OpenIR (Open Infrared, http://openir.media.mit.edu), my Master’s thesis project, is a set of tools that make infrared satellite data more accessible and useful for crowdmapping applications. Its initial study area was Indonesia, namely the flood-prone city of Jakarta, deforested regions of West and Central Kalimantan (Borneo), and the volcanic city of Yogyakarta. Because Indonesia lies at the intersection of economic development and many kinds of ecological vulnerability, it is the home of several organizations that supported OpenIR when we traveled to the country to conduct usability studies: UN Global Pulse, Humanitarian OpenStreetMap Team, Ruai TV, AMAN (Indigenous Peoples of the Indonesian Archipelago), and many more. Indonesia is also in Southeast Asia, my ancestral home, so the project also involved a level of personal exploration for me. My weekly photojournals, fieldwork report, and personal reflections are documented on the OpenIR site. OpenIR was supported in large part by the MIT Public Service Center, one of the institute’s best resources for supporting international development work. OpenIR was also the major effort of team members Ilias Koen, Juhee Bae, Barry Beagen, several undergraduate CS students, as well as Indonesia-based community partner Harry Sujadi, and advisers Henry Holtzman, Lela Prashad, and Steve Chan. I consider all of these people, and many more in the U.S., Indonesia, and Africa, to be “inventors” on the OpenIR project.
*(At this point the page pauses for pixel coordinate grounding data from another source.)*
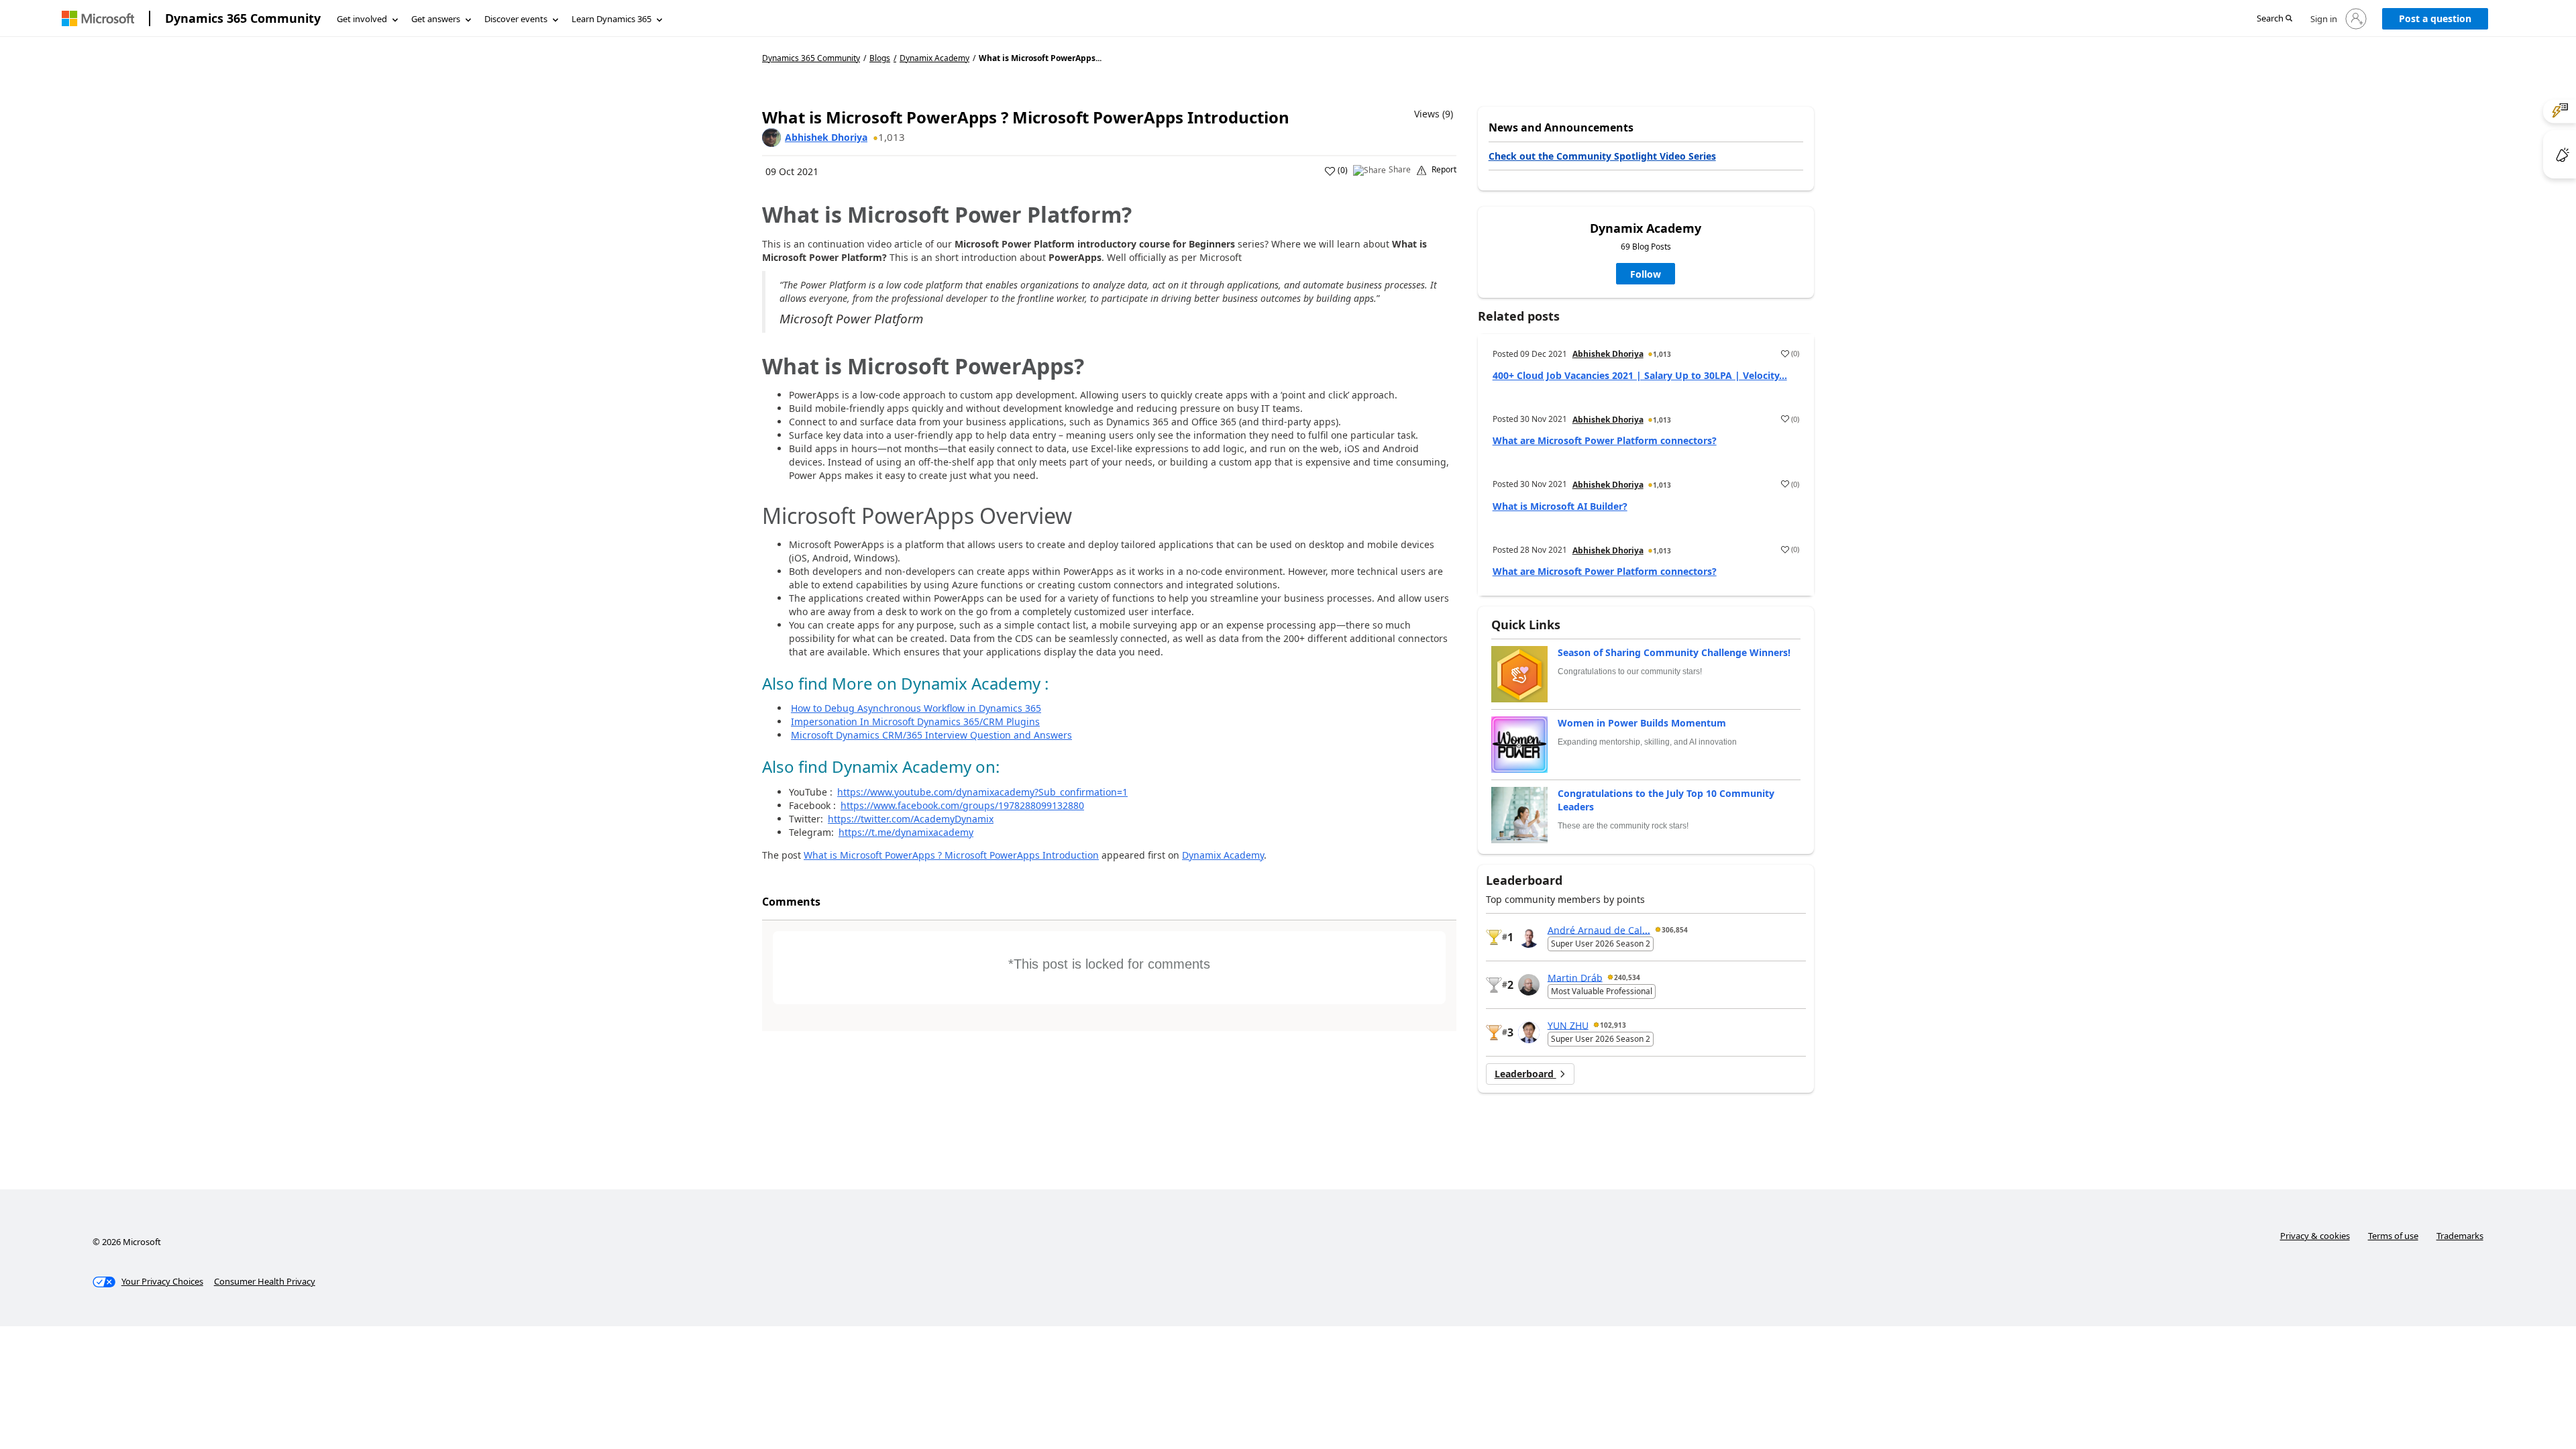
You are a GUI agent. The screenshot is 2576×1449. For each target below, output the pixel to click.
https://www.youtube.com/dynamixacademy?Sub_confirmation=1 (982, 792)
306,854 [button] (1675, 929)
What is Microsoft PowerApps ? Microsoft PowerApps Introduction (951, 855)
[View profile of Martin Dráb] (1529, 985)
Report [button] (1444, 169)
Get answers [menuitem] (435, 19)
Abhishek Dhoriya (826, 137)
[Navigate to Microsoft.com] (98, 18)
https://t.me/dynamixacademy (906, 832)
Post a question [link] (2435, 18)
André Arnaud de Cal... (1599, 929)
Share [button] (1400, 169)
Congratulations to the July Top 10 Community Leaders (1666, 800)
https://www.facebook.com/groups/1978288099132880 (962, 805)
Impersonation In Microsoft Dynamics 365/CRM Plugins (915, 721)
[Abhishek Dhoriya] (771, 137)
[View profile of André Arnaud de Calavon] (1529, 937)
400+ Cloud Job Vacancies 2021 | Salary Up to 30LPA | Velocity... (1640, 375)
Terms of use (2393, 1236)
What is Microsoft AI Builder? (1560, 506)
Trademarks (2459, 1236)
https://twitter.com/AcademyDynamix (911, 818)
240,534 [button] (1627, 977)
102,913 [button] (1613, 1025)
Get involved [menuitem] (362, 19)
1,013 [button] (891, 137)
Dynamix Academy (934, 58)
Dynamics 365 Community (243, 18)
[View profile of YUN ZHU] (1529, 1032)
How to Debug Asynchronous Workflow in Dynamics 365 (916, 708)
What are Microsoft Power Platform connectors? (1605, 440)
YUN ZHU (1568, 1024)
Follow (1645, 274)
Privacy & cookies (2315, 1236)
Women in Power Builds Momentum (1642, 722)
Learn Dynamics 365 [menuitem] (611, 19)
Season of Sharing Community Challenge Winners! (1674, 652)
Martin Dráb (1575, 977)
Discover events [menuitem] (515, 19)
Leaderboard (1525, 1073)
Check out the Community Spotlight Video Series (1602, 156)
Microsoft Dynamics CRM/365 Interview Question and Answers (931, 735)
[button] (2274, 19)
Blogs (879, 58)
Since Stuart Brand’s 1988 book about the Media Lab, “Inventing the Future” is a catchphrase commonly associated with the Lab. But who is inventing the future? Who should be inventing the future? Is it a small group of Western-educated people with elite backgrounds and resources, creating products that the rest of the world is meant to passively receive? While few people today would admit that they believe this to be the case, this kind of thinking is still prevalent in the research and practice of many technologists. I’m not immune to this; I struggle to resist notions of elitist, hierarchical thinking that are highly disassociated with my own minority, immigrant, working class ancestry. I find that the most effective way to work through these notions is to think of myself, my research, and my work groups, even groups as large and influential at the Media Lab, as tiny parts of a vast global tapestry. Every person in that tapestry is inventing something that is well worth learning. Perhaps this tapestry-like connectedness is related to what ML Director Joi Ito means when he discusses ML as a “platform, not a container.” A search for new kinds of connectedness, with inventors too often ignored or at least underrepresented, is major part of what fuels OpenIR, my field work to Indonesia, and my involvement with ML’s Diversity initiatives.